Rascal Cobb lived out his life deep in the woods of hill country. People never guessed jes’ exactly how deep them woods were till they heard Rascal talk. Trouble was, even then they didn’t know.

His real name was Roscoe, but no one knew that any more ‘cause “Roscoe” had long ago mutated into “Rascal”—way back when he was just a little rugrat crawling around on all fours. For one thing he WAS one—a rascal, that is. And for another, whenever anyone from down home said “Roscoe,” it come out sounding like “rascal” anyways. Even Rascal didn’t know he was really Roscoe. 

Rascal Cobb was tall and lanky as a stalk of Nebraska corn and had ears big enough to fly a plane and grow cotton at the same time. Which was why his enemies (which was darn near everone) called him “Ears“ behind his back and whenever they wanted to get his attention—which weren‘t very often ‘cause Rascal had the social skills of a runamuck poison ivy vine. Back in the third grade—his last year in school (and most folks believed the last time he‘d had a bath)—someone had told him there was bats in his cave.
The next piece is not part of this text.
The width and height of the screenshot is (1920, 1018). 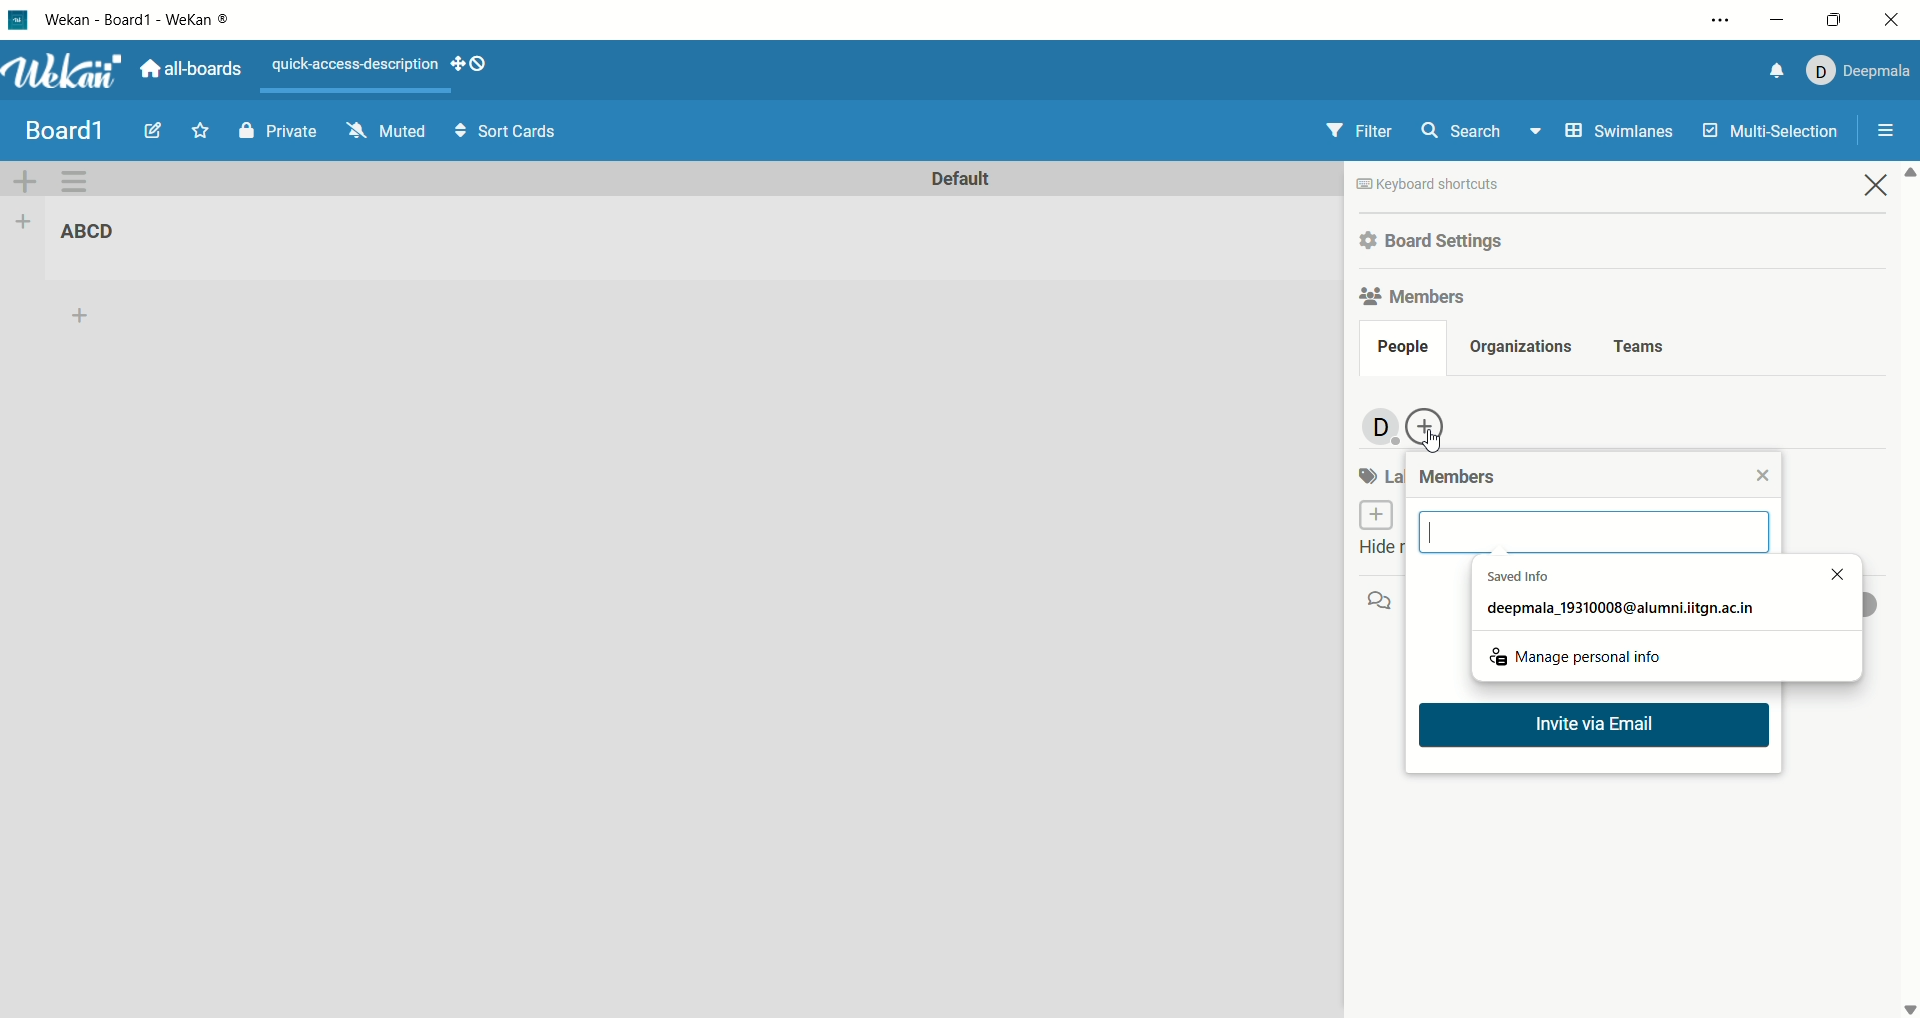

Course, Rascal had no idea what they were REALLY talking about. Simple as he was, he said, “Course there’re bats in the cave. There always are in the daytime! Where else they gonna go?” Thing is, if he’d known they were talking ‘bout what was hanging outta his nose, he’d a paid not a twit of mind to pulling ‘em out one by one right there in front of everone and, after careful examination for texture and color, popped ‘em directly into his mouth. He just had no concept of social grace a’tall. 

Even his friends—which was almost no one—knew there was something wrong with Rascal. They just didn’t have a name for it. Sometimes them that didn’t know Rascal tried to figure him out so’s they could put a name to it. Them that knew Rascal were fond of tellin’ ’em they was dropping their bucket down a dry well.

They weren’t so fond of tellin’ ’em, however, what Rascal meant when he talked about givin’ someone “some want-to.” With all his faults, Rascal was a fine scrappin’ lad, and givin’ some want-to Rascal-style always meant the strangers amongst them was gonna be linin’ the pockets of them that knew what was coming. They was a bettin’ lot when the bettin’ was sure.

And ‘course Rascal, being who and what he was, got blamed for everthing that went wrong, whether he was there at the time or not. The year of the cotton blight, folks come directly to Rascal’s place—soon as they found someone who knew where it was—and axted him, “Ears, you brung this down on us?  You got someone buried out back somewhere?” Cause everone in those parts knew Rascal had somewhere along the line killed someone. They just ain’t come up with someone missin’ yet.